READING TEXT =>

○ ○ ○ ○ ○

MISSOURI FINDS MOST RECIPIENTS OF TAX CREDIT ADOPTED INTERNATIONALLY 

The Missouri state auditor released a report this month detailing the disbursement of the state's adoption tax credit. Auditors found that 90 percent of the $2 million fund for Special Needs Adoption Tax Credits went to parents adopting children internationally. Any Missouri resident who adopts a special needs child is eligible for a maximum of $10,000 for nonrecurring adoption expenses. The law does not limit the credit to families who adopt children from foster care in Missouri, and the auditors were unable to determine whether imposing such a restriction would increase the prospects for the 2,187 children in the public system waiting to be adopted. One reason it was hard for them to make such a projection is that families adopting from foster care already can receive state subsidies for nonrecurring expenses. To read the report, go to: http://www.auditor.state.mo.us/press/2004-13.pdf.

HAWAII MOVES TO REGULATE ADOPTIONS OF CHILDREN FROM MARSHALL ISLANDS 

The Hawaii Senate is considering a bill (SB2607) making "prior written approval of an appropriate court of the Republic of the Marshall Islands consenting to the adoption" a prerequisite to a Marshallese child's eligibility for adoption in Hawaii. The move by the state follows a new federal law (P.L. 108-188) prohibiting entry into the United States under the Compact by Pacific Islanders for the purpose of adoption. Additionally, the Marshall Islands enacted a law prohibiting the solicitation of birth mothers and arranging for them to leave the republic to finalize adoptions, as well as establishing a Central Adoption Authority to process all adoptions and regulate agencies. All these legislative actions came in the wake of reports of corruption relating to the adoption of children from the Marshall Island. To read the bill or find out its status, go to: http://www.capitol.hawaii.gov/site1/docs/docs.asp?press1=docs and search for SB2607


2. Research


NEW SURVEY REPORTS NEARLY 125,000 U.S. ADOPTIONS ANNUALLY IN 2000 AND 2001

 Surveying child welfare agencies, state courts, and bureaus of vital records in 2003, the National Center for State Courts (NCSC) estimated that there were 123,208 adoptions in 2001 and 124,774 in 2000 in the United States (excluding Georgia, Maine and North Carolina). The study also reported that "many social service agencies experienced the removal of federal and state obligations to report data and information on adoptions completed without public agency involvement," without identifying what those "obligations" are. Additionally, NCSC found private agencies do not have "comprehensive data" and believe that public agencies track all adoptions in the state, all leading to too little information about private adoptions. To read more about the survey, go to: http://www.ncsconline.org/WC/FAQs/KIS_AdoptFAQ.pdf; http://www.ncsconline.org/WC/Publications/KIS_Adopt_Trends03.pdf.

○ ○ ○ ○ ○

OBJECTIVE A => Retype the part of the listing that starts with the line containing "Open the Sort" and continues through the end of the listing, with both ends included.
The listing has nothing to do with the adoption news text.

○ ○ ○ ○ ○

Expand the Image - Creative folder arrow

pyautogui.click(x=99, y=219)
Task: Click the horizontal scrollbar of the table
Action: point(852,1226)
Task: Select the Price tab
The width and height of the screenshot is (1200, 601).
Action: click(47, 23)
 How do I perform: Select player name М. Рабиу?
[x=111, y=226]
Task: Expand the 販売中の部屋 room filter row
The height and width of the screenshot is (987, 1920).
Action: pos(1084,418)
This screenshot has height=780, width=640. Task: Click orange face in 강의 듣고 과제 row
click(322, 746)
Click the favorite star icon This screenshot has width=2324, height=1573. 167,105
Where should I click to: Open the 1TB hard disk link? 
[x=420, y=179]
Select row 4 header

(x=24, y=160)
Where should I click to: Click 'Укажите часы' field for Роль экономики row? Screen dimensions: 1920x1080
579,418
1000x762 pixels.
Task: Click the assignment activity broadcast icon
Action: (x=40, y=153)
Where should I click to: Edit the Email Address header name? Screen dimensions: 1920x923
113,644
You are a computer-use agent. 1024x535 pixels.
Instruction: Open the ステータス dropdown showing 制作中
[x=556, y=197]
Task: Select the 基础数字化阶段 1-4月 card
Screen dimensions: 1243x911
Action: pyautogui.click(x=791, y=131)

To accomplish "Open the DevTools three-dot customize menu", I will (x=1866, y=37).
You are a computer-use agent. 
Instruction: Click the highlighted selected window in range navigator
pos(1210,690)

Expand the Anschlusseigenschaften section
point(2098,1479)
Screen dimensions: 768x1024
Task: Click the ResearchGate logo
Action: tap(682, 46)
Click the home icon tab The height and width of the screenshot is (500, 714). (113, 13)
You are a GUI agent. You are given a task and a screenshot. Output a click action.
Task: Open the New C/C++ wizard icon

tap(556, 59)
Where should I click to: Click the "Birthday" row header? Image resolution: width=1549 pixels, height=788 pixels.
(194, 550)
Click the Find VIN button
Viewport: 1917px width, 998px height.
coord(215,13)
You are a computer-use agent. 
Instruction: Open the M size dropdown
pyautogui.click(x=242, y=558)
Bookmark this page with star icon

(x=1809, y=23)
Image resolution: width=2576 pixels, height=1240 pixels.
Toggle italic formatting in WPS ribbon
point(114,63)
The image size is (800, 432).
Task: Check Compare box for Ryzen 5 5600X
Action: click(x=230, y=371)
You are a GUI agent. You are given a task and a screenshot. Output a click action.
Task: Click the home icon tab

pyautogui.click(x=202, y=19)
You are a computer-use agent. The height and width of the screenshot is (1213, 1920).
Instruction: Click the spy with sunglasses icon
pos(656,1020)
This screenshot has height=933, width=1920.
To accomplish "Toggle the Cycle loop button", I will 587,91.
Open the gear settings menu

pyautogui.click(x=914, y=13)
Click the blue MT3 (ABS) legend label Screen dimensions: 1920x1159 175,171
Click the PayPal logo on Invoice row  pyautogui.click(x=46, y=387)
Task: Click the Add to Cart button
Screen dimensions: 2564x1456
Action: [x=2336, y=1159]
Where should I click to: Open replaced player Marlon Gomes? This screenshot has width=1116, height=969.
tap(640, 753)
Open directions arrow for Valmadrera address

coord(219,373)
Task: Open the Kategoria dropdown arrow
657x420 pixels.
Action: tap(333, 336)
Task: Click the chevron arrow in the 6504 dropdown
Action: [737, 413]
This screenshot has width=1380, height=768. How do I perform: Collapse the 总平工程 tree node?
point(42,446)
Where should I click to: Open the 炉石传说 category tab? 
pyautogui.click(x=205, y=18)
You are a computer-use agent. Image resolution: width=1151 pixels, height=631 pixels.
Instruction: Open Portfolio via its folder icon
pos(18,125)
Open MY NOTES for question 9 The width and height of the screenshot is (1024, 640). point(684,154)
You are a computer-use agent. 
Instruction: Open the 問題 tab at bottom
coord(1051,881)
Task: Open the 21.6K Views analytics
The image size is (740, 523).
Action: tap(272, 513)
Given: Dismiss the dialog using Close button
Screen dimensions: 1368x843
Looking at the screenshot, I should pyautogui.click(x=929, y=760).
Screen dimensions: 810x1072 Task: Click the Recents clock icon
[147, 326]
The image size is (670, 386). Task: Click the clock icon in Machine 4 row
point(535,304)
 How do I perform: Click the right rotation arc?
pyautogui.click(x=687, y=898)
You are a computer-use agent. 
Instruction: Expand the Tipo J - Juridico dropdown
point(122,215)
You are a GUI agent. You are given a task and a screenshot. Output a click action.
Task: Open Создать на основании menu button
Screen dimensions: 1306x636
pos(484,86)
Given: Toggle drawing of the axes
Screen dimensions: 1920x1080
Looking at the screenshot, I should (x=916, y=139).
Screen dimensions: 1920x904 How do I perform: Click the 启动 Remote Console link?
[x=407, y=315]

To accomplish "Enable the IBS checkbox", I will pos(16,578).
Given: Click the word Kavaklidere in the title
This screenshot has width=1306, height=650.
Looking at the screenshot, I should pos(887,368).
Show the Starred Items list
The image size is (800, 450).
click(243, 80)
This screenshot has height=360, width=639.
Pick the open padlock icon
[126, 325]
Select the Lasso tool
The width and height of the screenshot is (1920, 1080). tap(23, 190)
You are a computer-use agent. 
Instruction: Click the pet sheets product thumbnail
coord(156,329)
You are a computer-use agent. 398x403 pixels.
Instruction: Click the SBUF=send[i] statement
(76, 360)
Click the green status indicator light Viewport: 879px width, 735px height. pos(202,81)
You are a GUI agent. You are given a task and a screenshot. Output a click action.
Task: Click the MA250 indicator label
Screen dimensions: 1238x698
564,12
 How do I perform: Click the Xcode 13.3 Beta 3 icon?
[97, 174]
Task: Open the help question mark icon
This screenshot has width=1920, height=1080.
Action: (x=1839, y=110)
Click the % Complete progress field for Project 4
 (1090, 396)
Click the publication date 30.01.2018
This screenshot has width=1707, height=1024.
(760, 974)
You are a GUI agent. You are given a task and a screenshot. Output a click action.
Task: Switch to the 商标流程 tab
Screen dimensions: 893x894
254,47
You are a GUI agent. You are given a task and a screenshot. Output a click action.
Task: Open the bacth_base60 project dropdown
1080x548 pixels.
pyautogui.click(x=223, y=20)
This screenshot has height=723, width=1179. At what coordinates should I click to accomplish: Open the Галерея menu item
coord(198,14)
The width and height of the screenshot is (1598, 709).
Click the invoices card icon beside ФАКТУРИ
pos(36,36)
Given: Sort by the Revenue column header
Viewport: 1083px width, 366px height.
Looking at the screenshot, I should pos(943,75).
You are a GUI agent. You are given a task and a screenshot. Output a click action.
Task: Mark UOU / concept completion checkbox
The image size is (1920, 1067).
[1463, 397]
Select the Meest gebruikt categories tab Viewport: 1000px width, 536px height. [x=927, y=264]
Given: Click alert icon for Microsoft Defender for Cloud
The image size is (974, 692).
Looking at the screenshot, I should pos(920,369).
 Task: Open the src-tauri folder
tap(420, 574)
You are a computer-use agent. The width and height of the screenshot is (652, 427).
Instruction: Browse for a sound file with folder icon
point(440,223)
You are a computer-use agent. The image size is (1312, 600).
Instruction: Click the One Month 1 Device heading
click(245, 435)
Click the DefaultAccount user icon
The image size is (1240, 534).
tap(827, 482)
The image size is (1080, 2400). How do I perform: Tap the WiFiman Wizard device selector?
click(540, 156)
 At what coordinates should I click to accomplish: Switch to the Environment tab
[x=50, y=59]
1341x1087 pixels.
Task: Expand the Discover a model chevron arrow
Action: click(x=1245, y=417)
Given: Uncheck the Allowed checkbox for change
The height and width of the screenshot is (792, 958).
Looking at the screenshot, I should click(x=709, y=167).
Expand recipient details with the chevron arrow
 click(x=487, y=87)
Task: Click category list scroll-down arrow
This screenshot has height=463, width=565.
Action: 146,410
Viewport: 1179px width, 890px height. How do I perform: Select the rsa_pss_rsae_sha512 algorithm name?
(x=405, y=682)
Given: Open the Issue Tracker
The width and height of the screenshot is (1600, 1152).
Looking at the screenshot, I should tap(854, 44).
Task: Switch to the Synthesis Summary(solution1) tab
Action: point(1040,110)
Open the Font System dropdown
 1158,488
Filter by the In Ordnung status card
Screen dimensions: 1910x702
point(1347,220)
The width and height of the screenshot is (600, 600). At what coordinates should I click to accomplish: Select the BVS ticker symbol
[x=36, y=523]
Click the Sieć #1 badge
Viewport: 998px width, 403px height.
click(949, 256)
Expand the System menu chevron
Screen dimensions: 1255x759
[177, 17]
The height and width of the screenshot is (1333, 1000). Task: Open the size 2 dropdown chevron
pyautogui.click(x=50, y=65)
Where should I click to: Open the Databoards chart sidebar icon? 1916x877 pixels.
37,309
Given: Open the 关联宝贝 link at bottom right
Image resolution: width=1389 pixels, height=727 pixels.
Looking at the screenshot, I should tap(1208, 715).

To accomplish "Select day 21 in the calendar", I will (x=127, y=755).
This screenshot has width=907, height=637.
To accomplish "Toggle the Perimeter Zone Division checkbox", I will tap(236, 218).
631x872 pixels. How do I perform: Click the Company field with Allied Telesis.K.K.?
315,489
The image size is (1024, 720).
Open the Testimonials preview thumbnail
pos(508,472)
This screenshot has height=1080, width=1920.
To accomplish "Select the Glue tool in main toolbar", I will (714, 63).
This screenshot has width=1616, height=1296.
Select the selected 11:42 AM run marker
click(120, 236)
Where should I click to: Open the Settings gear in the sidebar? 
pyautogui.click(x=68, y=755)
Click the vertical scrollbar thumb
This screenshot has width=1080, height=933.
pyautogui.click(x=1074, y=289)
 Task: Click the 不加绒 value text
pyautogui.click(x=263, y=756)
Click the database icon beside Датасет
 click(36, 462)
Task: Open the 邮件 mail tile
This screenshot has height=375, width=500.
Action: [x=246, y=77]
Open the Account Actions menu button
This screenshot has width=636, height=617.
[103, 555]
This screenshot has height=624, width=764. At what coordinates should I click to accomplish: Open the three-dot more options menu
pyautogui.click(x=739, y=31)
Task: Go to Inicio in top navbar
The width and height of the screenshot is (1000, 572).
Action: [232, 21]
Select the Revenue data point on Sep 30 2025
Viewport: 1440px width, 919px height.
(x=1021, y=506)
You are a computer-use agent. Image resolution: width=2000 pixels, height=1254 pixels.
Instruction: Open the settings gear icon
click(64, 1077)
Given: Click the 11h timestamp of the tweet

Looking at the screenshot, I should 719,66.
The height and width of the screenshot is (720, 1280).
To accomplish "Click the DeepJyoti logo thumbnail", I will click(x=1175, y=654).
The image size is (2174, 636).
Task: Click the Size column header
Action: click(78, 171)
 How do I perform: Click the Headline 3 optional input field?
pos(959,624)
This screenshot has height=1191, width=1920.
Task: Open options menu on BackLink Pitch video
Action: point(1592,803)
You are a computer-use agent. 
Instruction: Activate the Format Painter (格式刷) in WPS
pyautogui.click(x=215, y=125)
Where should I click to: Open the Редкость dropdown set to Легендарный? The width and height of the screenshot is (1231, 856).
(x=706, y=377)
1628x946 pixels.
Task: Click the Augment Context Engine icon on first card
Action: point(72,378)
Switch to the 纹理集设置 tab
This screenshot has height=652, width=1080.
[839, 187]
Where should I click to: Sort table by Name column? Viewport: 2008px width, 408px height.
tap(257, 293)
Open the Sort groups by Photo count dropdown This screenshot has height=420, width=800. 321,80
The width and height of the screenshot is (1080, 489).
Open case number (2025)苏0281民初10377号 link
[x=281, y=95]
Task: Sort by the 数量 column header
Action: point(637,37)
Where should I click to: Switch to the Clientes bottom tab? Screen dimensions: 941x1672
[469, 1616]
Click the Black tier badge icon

○ ○ ○ ○ ○

OBJECTIVE B => According to the adoption news text, what share of Missouri's $2 million Special Needs Adoption Tax Credit fund went to parents adopting children internationally?

EXERCISE ANSWER A =>
Open the Sort groups by Photo count dropdown This screenshot has height=420, width=800. 321,80
The width and height of the screenshot is (1080, 489).
Open case number (2025)苏0281民初10377号 link
[x=281, y=95]
Task: Sort by the 数量 column header
Action: point(637,37)
Where should I click to: Switch to the Clientes bottom tab? Screen dimensions: 941x1672
[469, 1616]
Click the Black tier badge icon

EXERCISE ANSWER B => 90 percent